I hadn’t fired up my ancient Lenovo s10e netbook in maybe 3 months. It’s old but it’s been lovingly carried for. (Note: Inanimate or not, I’ve discovered that I am very sentimental about things that work.)

And this netbook might be 5 years old but I’ve upgraded the OS to Win7 Pro, put in a 1TB HDD, turned up the speed using ReadyBoost, and also replaced the battery a year ago.

So I was more than a little surprised when it wouldn’t power up this afternoon.

I looked online – using my workstation – and perused a couple of webpages and one posted suggestion said to unplug it, take the battery out, and then plug it back in with the battery out. Hmm.

I followed those instructions and sure enough it fired up. I stuck the battery back in it and everything appeared to be hunky-dory.

The battery had a 95% charge. Hmm.

I decided to look at the power management scheme. Maybe something had changed but everything looked just fine.

Then I decided to look at what programs were installed using Windows Control Panel. That is always good SOP and what I discovered is another case in point of why frequently checking your installed programs is a smart thing to do.

So I see a program installed called EnergyCut. The publisher was Lenovo. Okay, that jibed and I guess I could understand that.

And then I looked at the date of installation – 8/15/2014. And that made me suspicious because in the few times that I’ve had the machine on in the last 6-8 months I certainly couldn’t recall downloading a new power management scheme, especially seeings how come last August it was practically a brand new battery. And I don’t remember ever having downloaded anything from Lenovo; at least in recent memory. Hmm.

I looked online and discovered this: “EnergyCut.exe is not a Windows system file. EnergyCut.exe is able to record keyboard and mouse inputs. Therefore the technical security rating is 50% dangerous.”

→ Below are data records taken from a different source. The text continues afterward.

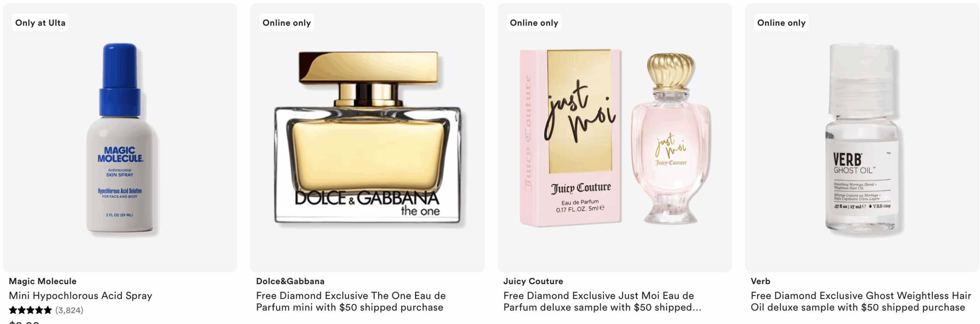Viewport: 980px width, 324px height.
Task: Open Just Moi Eau de Parfum sample title
Action: (602, 301)
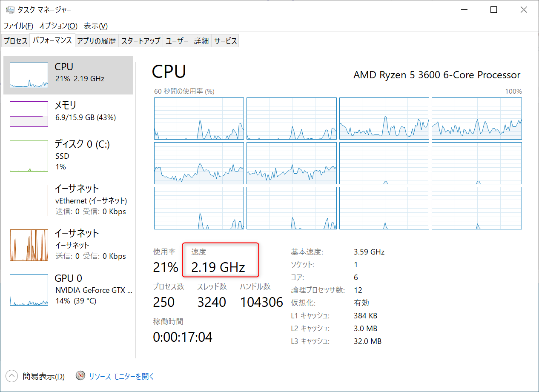Screen dimensions: 539x392
Task: Switch to the ユーザー tab
Action: coord(177,41)
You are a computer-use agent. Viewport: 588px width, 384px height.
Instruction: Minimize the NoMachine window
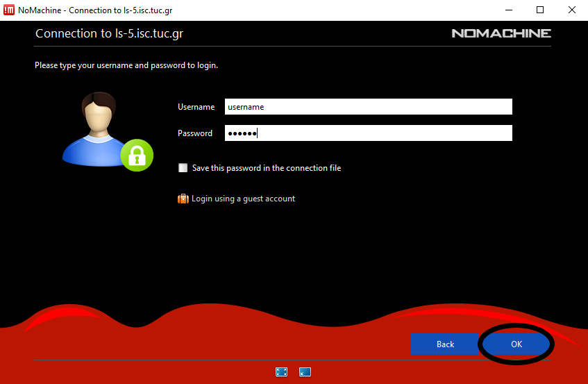pyautogui.click(x=507, y=10)
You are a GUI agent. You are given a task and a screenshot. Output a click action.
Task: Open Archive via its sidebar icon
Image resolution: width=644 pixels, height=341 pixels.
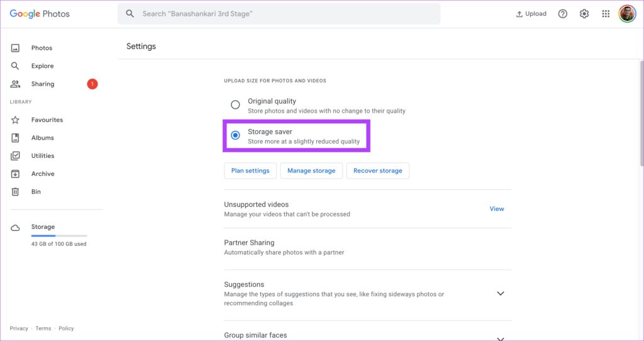[15, 174]
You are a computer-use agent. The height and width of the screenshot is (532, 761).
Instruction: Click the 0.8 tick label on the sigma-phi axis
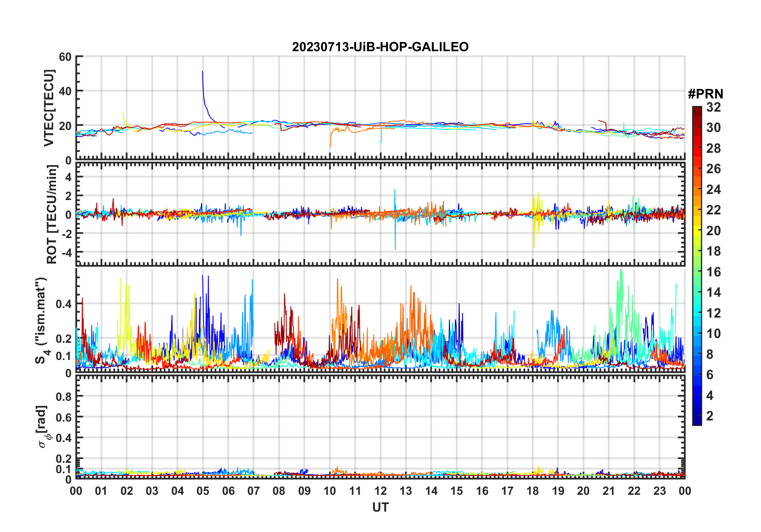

And on the same webpage it went on to say, “Important: Some malware camouflages itself as EnergyCut.exe, particularly when located in the C:\Windows or C:\Windows\System32 folder. Therefore, you should check the EnergyCut.exe process on your PC to see if it is a threat.”

Wow. That blew my hair back. So I fired up Task Manager, affirmed that energycut was a running process, then used CP to delete the damn thing. While nothing in Task Manager could affirm to whether energycut was or wasn’t a threat; still from what I read on that page and elsewhere led me to conclude that at the very least I didn’t need it. I am not overly anal about these things until something makes me suspicious.

I once made an observation about cats after watching my mother’s cat prowl around her house. And I came to the conclusion that a cat doesn’t meticulously check out each and every object in a room because it is necessarily interested in its owner’s life or even its own environment.

No. It’s my opinion that cats constantly spend their waking hours wandering around checking stuff out is because they are interested in discovering only what’s changed. Cats, I’ve concluded, are obsessed about order and possibly paranoid about change.

Tangentially, it’s like what Cormac McCarthy said about horses. He said that horses weren’t worried about stuff they could see. They were only worried about the things they couldn’t see.

Add a cat to a horse and that’s kind of like me. For example, even when I lived in the backwoods of North Carolina I made sure that every door to the outside in my newly built house was locked. That was 7 sliding glass doors, 2 regular doors and a garage door. I never (ever) left a door unlocked unless I was in a reasonable proximity. Example, if I was working on the top floor, there wouldn’t be a door below me that was unlocked. That probably sounds paranoid as hell to you doesn’t it?

But not to me. I’m like that horse in that I don’t like surprises either. And I am like that cat too. If I put a screwdriver (or whatever) down someplace, then I expect it to be where I left it. Nothing should move unless I moved it. And if something did move – and it wasn’t me that moved it – then I certainly want to know why.

So computer security is a lot like personal security inasmuch as both require a big commitment to situational awareness.

PS – Thinking just now about Cormac McCarthy’s horse and my mom’s cat got me recollecting an incident that happened a few years back when I was living in Washington, DC. I was working for a big government contractor at the time out in the Virginia suburbs and a buddy of mine and I were rolling back to the office after lunch and we happened to drive by one of the entrances to the CIA headquarters in Langley, VA. There were barred gates at the checkpoint manned by guys carrying all kinds of impressive ordinance and we both sucked in our collective breaths thinking as to the serious consequences one might get into regarding – metaphorically speaking – straying across that particular yellow line.

After we’d driven by my buddy turned to me and said, “That’s some shit ain’t it?” I said, “Yeah. And just imagine all the bad shit we can’t see.”